(Saved data entries)
────
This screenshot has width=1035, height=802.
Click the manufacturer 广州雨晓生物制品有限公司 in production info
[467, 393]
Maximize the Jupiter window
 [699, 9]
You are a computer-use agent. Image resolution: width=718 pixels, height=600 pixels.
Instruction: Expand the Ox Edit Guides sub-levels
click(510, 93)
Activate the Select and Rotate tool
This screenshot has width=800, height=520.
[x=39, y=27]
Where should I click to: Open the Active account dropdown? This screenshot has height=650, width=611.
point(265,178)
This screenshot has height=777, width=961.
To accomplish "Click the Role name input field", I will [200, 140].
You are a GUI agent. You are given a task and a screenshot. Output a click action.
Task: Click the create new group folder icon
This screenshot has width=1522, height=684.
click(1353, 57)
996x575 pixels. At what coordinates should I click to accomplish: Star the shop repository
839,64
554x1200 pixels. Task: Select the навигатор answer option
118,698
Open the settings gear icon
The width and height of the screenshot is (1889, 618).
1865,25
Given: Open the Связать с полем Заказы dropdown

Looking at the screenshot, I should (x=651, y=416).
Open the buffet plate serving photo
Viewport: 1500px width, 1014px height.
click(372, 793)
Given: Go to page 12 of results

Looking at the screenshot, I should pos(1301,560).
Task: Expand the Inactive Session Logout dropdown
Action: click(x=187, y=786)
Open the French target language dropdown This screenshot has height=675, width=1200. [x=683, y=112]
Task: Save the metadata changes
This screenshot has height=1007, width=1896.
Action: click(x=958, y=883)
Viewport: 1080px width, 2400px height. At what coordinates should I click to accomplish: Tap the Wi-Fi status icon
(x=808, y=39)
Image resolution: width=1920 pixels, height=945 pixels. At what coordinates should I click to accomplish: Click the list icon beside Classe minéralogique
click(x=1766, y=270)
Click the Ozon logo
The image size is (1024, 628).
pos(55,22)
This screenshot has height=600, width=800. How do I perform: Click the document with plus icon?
────
▶ WHAT NEEDS TO BE DONE: Gather from the data above every line with the string "agent".

▶ OUTPUT:
You are a computer-use agent. Image resolution: width=718 pixels, height=600 pixels.
You are a GUI agent. You are given a task and a screenshot. Output a click action.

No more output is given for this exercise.